Arsenal Gentleman’s Weekly Review

Arsenal Gentleman's Weekly Review

It was the best of times,
it was the worst of times,
it was the age of Wengerball,
it was the age of self-destruction, it was the epoch of disbelief,
it was the epoch of incredulity,
it was the season of Light,
it was the season of Darkness,
it was the spring of hope,
it was the winter of despair.

The amended words there of renowned Gooner Charles Dickens, who would have perhaps regarded last evening’s football match against the brigands of Madrid with the requisite mix of frustration and irritation. Some of the football played was the perhaps the best of the last half-decade. Played with vim, vigour and desire, in front of an unusually passionate crowd, it seemed like a new manager had started already. Welé played like a man possessed.

It was unusual to witness what at the time seemed to be the beginnings of both a military-grade whipping and a hilarious spectacle of self-destruction from a team other than Arsenal. The excellent referee, Clement Turpin, with his name that sounds like I’ve made it up, was having none of the violent thuggery of Sime Vrsaljko, a man who is in need of a lesson in manners as he is of some vowels in his surname.

Off he went, with hot-headed pignut Diego Simeone barking that he was a ‘Hijo de puta’, which translates to ‘son of a bitch’. As we all know, the only allowable use of this phrase is when it is directed at the current Tottenham Hotspur manager. He was sent to the stands in his cheap synthetic suit, which he had unforgivably paired with a shirt and tie of similar hue. No doubt he tied his tie in a full Windsor; final confirmation of his criminal caddishness.

What with the early sending off, and the realisation that their midfielder’s name was pronounced “PAR-TAY”, the signs were jolly. We only had two things to overcome; their superlative Irish glove butler, John O’Black, and our own incompetence and immaturity.

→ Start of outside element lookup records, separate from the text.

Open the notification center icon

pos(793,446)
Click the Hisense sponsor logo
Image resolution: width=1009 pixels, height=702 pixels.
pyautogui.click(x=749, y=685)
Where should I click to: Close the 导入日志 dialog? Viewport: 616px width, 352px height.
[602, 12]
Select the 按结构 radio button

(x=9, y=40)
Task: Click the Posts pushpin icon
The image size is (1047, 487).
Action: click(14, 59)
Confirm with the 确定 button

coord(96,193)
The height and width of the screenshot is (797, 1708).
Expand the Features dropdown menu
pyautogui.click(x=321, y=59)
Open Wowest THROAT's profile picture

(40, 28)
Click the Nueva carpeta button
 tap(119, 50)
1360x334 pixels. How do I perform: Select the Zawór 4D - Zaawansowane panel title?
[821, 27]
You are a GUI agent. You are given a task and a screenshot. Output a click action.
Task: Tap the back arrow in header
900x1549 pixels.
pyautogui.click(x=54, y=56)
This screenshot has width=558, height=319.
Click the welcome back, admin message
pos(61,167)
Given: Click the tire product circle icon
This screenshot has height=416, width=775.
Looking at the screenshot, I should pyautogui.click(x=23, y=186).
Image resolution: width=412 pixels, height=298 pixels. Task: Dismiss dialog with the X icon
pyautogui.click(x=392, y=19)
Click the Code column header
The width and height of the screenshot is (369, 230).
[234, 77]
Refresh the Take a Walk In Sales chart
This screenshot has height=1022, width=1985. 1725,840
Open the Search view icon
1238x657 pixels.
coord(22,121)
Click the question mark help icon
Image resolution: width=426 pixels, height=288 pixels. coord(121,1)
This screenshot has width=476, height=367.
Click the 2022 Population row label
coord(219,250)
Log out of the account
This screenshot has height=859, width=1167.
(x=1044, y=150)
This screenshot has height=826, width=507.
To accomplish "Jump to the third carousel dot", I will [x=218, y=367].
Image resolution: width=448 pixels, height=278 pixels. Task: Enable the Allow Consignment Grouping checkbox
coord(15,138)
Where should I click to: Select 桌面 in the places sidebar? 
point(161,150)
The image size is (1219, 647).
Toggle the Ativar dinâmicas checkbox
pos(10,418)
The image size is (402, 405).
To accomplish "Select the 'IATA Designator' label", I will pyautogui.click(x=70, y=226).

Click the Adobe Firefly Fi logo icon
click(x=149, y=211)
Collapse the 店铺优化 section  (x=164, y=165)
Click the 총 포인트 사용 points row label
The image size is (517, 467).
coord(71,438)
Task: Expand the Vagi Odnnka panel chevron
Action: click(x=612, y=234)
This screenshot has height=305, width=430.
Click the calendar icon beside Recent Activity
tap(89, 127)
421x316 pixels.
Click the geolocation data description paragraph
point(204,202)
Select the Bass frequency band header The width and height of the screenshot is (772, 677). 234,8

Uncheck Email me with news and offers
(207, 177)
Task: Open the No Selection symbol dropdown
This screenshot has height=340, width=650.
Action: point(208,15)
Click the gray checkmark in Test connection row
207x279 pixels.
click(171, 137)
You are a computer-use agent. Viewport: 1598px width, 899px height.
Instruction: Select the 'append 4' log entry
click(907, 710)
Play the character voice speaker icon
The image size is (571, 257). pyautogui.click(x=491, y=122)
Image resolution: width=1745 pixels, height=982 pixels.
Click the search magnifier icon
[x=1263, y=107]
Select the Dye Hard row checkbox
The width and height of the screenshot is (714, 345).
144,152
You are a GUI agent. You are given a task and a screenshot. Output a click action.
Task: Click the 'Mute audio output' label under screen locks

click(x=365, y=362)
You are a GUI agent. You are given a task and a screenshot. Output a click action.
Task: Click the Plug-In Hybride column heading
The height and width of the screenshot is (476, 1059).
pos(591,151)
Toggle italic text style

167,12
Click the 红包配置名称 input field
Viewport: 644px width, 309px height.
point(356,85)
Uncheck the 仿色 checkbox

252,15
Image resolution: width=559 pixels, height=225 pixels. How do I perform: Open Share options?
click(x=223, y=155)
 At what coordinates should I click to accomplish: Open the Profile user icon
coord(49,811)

Even before Vrsaljko took a long walk to a short bath we should have been ahead, with the fizzing Lakeshead picked out by Welé, but the volley was wide and O’Black made a point- blank save moments later. Unbelievably, considering the number of chances we had generated, and yet believably, as it is Arsenal we’re discussing, we went in to oranges without a goal.

Then finally came the breakthrough on the hour, with Jacques Wilshére sending over the artillery and Mr. Lakeshead rising to meet the cross. I was reminded of a trip to Scotland in the fifties, to The Falls of Shin in Sutherland, in our wonderful Highlands. In late summer you can watch as salmon leap majestically into the air on their way to the upper reaches of the River Shin. 1-0 to the Arsenal!

A more mature club would have built from this and ended the match without our foe scoring an away goal, and perhaps even two or three goals to the good. The mythical handbrake would have been warmly welcomed. And as sure as night follows day, our punishment came in hilarious fashion. Mr. Costerley performed what is known as a Sunderland Nosejob, kicking the ball into his own face, allowing Mr. Greysman onto goal, and our other centre-half, Mr. Masterson, having taken the controversial decision to wear his clown shoes onto the pitch, fell over at the crucial moment for one-one.

To the Wanda Metropolitano then, where Athletic are unbeaten at home in the league this season. A glimmer of hope is that west London mediocrities FC Chelsea 2003 beat them in the Champions’ League, and Seville in the cup. Yet I think we know what is going to happen.

The second leg has honourable failure written all over it.